Overview

Titan Pharmaceuticals, Inc. was incorporated as a Delaware corporation in 1992. Titan previously focused on developing therapeutics utilizing the proprietary long-term drug delivery platform, ProNeura®, for the treatment of select chronic diseases for which steady state delivery of a drug has the potential to provide an efficacy and/or safety benefit. ProNeura consists of a small, solid implant made from a mixture of ethylene-vinyl acetate (“EVA”) and a drug substance. The resulting product is a solid matrix that is designed to be administered sub-dermally in a brief, outpatient procedure and is removed in a similar manner at the end of the treatment period.

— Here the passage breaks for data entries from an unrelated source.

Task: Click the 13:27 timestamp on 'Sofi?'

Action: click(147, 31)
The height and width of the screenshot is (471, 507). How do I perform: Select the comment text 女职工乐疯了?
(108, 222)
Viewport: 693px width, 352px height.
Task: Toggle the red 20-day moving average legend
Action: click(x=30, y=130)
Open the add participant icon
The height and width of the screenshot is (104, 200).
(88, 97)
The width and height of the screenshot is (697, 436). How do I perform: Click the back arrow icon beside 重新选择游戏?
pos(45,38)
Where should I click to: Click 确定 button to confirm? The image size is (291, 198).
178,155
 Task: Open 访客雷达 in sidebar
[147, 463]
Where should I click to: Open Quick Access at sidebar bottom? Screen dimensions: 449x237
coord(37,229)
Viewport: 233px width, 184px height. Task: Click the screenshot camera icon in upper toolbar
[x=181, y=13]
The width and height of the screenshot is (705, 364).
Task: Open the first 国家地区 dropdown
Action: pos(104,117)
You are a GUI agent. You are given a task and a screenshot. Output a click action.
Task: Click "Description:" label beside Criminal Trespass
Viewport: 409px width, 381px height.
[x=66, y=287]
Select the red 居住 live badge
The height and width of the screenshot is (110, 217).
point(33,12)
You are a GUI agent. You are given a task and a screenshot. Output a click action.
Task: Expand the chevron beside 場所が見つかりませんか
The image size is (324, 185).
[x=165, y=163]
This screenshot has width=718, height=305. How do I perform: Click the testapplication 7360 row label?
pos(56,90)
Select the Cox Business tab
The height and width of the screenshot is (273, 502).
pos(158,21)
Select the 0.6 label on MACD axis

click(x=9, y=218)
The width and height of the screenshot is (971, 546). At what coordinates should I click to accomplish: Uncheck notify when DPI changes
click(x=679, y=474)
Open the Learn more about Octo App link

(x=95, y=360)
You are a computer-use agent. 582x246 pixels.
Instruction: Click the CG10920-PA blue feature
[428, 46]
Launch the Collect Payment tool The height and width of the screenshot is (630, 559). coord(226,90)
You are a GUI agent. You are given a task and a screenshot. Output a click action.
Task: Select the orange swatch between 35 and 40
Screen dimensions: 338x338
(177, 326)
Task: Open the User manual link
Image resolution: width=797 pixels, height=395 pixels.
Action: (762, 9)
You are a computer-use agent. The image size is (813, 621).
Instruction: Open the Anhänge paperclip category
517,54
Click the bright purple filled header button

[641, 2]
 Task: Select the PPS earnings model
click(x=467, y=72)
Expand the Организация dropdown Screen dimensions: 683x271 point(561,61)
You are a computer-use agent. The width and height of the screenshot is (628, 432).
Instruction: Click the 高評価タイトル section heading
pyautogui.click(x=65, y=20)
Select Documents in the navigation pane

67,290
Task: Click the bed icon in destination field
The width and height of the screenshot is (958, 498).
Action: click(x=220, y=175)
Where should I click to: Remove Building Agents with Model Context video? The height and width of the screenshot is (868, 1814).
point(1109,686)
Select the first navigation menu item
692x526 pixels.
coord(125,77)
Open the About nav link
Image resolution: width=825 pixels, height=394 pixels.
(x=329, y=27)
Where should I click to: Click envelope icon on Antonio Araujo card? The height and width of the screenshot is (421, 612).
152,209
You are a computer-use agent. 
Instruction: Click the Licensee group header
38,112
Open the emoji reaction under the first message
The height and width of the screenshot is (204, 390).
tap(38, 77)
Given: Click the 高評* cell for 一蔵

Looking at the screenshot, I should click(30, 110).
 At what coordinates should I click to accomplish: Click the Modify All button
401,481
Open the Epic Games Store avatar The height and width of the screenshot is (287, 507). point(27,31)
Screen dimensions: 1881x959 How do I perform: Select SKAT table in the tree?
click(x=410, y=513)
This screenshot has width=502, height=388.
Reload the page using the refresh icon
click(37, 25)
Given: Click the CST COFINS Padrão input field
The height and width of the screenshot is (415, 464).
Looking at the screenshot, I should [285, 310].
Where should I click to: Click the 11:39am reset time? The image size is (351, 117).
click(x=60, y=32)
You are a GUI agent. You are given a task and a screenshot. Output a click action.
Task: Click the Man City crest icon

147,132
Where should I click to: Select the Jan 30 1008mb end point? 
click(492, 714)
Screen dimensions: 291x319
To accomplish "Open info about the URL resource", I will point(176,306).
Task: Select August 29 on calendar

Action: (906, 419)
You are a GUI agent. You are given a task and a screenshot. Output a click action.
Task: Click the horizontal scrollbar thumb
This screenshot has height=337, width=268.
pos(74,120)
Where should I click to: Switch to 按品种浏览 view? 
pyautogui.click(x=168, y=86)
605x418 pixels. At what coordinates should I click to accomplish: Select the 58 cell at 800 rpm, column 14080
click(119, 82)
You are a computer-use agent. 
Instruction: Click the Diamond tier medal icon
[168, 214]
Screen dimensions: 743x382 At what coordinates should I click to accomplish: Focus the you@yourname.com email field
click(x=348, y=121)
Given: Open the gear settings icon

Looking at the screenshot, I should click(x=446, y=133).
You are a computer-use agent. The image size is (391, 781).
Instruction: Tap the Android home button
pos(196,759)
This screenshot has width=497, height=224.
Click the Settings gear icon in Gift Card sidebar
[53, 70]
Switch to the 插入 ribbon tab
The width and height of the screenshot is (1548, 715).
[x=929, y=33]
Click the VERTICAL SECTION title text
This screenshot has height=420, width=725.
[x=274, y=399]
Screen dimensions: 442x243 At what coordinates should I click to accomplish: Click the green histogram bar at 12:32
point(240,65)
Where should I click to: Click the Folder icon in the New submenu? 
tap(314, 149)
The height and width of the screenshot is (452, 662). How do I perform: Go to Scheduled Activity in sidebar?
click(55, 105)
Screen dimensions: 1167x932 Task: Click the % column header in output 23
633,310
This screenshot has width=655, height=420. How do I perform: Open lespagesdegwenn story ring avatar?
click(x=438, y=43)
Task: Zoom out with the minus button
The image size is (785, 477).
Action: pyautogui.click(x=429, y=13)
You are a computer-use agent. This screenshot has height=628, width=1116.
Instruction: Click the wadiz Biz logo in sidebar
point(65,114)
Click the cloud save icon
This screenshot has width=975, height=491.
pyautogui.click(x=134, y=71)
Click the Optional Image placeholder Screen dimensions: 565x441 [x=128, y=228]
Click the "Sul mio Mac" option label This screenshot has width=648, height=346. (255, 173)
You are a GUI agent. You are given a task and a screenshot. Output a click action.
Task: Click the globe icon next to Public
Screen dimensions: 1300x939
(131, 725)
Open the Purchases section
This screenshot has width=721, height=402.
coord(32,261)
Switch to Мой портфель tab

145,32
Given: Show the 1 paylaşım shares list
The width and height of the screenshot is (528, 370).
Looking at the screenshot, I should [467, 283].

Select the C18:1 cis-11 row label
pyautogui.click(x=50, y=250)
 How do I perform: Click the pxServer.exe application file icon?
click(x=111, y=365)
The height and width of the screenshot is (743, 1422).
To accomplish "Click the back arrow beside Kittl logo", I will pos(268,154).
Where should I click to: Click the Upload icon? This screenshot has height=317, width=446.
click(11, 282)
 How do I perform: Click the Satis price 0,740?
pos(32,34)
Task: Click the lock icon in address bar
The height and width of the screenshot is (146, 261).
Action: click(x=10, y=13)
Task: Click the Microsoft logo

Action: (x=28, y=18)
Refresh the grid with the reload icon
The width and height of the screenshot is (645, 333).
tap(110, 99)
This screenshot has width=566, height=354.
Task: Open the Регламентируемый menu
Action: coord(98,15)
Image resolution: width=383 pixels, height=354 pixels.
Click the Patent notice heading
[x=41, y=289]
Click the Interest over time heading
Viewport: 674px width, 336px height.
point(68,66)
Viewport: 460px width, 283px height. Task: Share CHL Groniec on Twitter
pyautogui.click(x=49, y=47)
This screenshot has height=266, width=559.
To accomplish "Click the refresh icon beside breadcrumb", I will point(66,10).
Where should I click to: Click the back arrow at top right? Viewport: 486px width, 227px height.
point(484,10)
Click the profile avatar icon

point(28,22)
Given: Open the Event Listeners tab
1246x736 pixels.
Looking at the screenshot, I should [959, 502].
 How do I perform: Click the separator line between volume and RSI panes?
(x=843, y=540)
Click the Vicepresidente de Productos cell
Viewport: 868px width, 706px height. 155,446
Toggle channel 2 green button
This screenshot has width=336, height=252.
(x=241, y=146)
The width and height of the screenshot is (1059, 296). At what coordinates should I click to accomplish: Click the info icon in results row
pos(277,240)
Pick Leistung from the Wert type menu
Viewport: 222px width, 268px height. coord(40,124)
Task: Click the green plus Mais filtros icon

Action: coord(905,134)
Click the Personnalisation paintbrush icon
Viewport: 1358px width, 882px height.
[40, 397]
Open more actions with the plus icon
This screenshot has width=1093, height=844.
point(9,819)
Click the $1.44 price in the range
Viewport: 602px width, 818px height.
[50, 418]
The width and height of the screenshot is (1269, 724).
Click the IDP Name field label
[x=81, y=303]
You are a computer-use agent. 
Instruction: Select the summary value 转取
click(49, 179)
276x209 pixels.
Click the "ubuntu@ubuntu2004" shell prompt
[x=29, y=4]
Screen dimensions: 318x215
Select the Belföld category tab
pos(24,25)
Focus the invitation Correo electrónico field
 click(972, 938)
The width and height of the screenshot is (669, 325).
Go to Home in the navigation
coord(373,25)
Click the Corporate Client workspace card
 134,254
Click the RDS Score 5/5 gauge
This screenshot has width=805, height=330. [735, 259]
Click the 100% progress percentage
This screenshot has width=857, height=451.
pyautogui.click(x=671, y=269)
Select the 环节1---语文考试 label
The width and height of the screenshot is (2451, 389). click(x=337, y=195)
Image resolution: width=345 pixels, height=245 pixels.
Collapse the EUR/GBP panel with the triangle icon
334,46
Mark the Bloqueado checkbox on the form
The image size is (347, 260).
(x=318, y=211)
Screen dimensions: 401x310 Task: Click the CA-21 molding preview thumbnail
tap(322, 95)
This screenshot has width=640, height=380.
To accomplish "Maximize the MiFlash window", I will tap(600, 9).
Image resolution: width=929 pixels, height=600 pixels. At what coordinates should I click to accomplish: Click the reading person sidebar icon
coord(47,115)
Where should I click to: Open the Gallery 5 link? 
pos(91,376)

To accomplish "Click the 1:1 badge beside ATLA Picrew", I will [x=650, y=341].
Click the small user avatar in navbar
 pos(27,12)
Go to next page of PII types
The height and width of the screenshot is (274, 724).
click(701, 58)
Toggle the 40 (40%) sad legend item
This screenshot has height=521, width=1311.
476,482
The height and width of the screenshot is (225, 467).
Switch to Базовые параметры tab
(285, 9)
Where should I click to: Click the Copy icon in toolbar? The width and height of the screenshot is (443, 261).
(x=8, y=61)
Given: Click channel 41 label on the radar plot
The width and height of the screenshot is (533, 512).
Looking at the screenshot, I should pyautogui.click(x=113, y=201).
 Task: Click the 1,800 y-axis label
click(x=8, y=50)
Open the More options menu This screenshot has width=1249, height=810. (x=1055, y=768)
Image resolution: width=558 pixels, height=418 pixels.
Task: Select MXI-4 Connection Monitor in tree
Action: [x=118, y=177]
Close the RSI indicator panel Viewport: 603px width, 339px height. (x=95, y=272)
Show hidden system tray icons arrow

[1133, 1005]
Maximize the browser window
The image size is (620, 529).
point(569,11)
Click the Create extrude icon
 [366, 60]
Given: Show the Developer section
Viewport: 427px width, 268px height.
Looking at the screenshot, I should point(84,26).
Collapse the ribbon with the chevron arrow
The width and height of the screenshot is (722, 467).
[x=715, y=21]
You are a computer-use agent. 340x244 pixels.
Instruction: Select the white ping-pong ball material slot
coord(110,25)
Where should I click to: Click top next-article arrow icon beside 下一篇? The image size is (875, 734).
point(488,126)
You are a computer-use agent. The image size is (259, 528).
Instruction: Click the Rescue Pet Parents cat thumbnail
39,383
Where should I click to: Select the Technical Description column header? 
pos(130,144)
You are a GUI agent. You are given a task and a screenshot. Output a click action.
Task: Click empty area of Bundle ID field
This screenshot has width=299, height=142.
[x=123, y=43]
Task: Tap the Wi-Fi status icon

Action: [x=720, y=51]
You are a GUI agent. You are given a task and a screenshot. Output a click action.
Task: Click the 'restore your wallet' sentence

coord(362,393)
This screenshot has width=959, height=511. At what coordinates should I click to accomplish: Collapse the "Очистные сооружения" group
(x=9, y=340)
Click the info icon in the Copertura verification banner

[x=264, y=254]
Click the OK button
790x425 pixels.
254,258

Titan’s first product based on the ProNeura technology was Probuphine® (buprenorphine implant), which is approved in the United States, Canada and the European Union (“EU”) for the maintenance treatment of opioid use disorder in clinically stable patients taking 8 mg or less a day of oral buprenorphine. While Probuphine continues to be commercialized in the EU (as Sixmo™) by another company that had acquired the rights from Titan, Titan discontinued commercialization of the product in the United States during the fourth quarter of 2020 and subsequently sold the product in September 2023.

In December 2021, Titan announced its intention to work with a financial advisor to explore strategic alternatives to enhance stockholder value, potentially including an acquisition, merger, reverse merger, other business combination, sales of assets, licensing or other transaction.